*Supplied records*
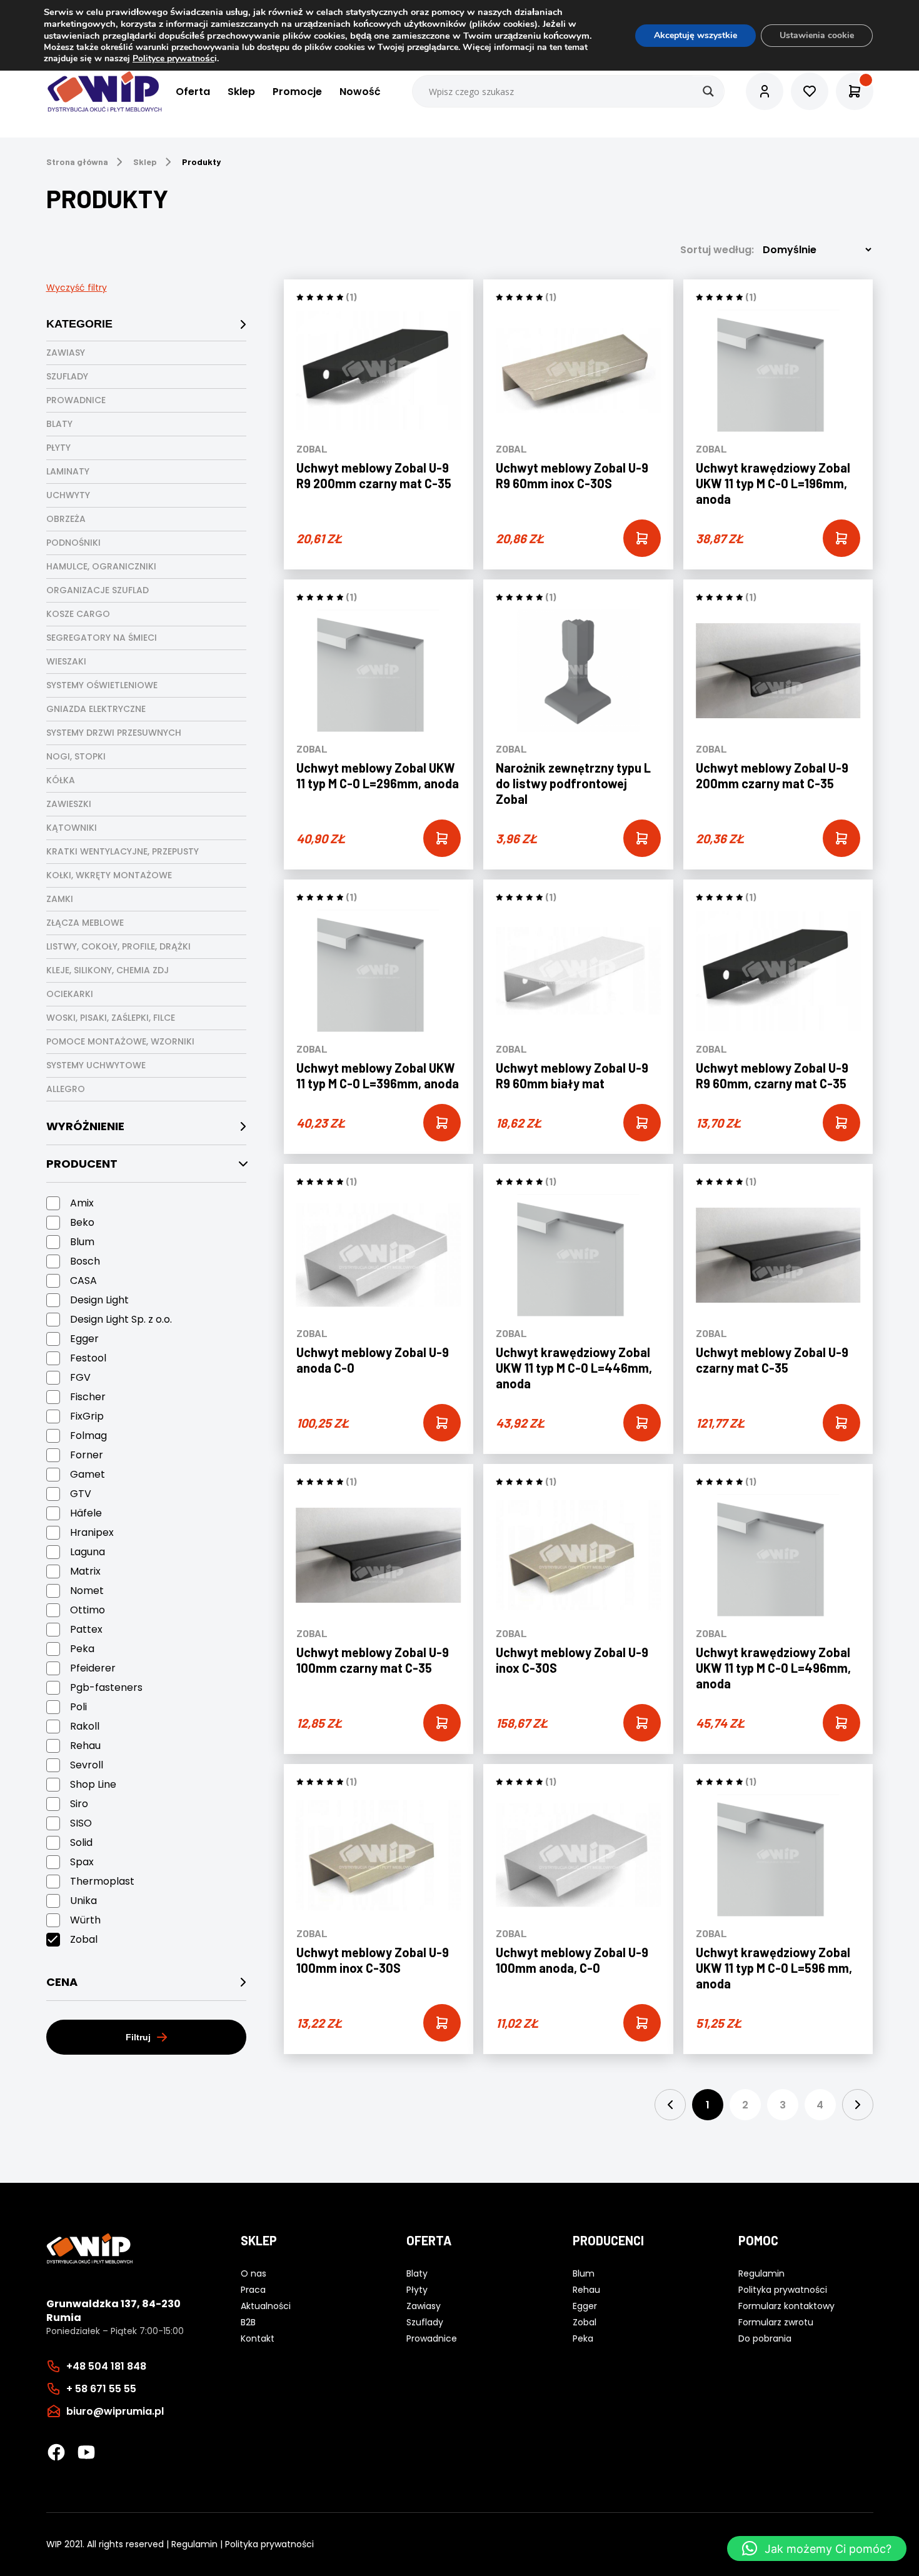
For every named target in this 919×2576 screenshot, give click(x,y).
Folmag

==

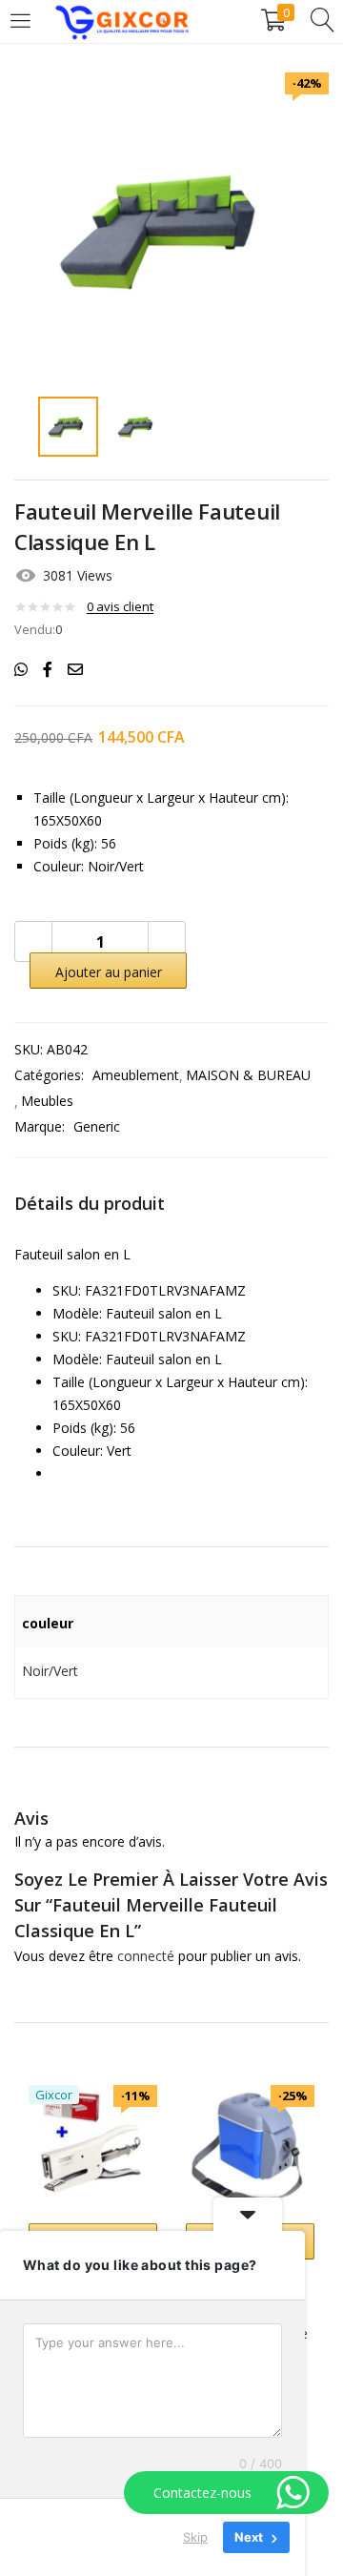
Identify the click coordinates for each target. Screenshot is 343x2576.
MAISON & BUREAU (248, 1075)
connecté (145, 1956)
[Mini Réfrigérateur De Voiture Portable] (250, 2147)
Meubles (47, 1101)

*Task details*
From the records above, copy each line that contains the word "click".

*Final answer*
For every named target in this 919×2576 screenshot, give click(x,y).
Identify the click coordinates for each target. Screenshot is 343x2576.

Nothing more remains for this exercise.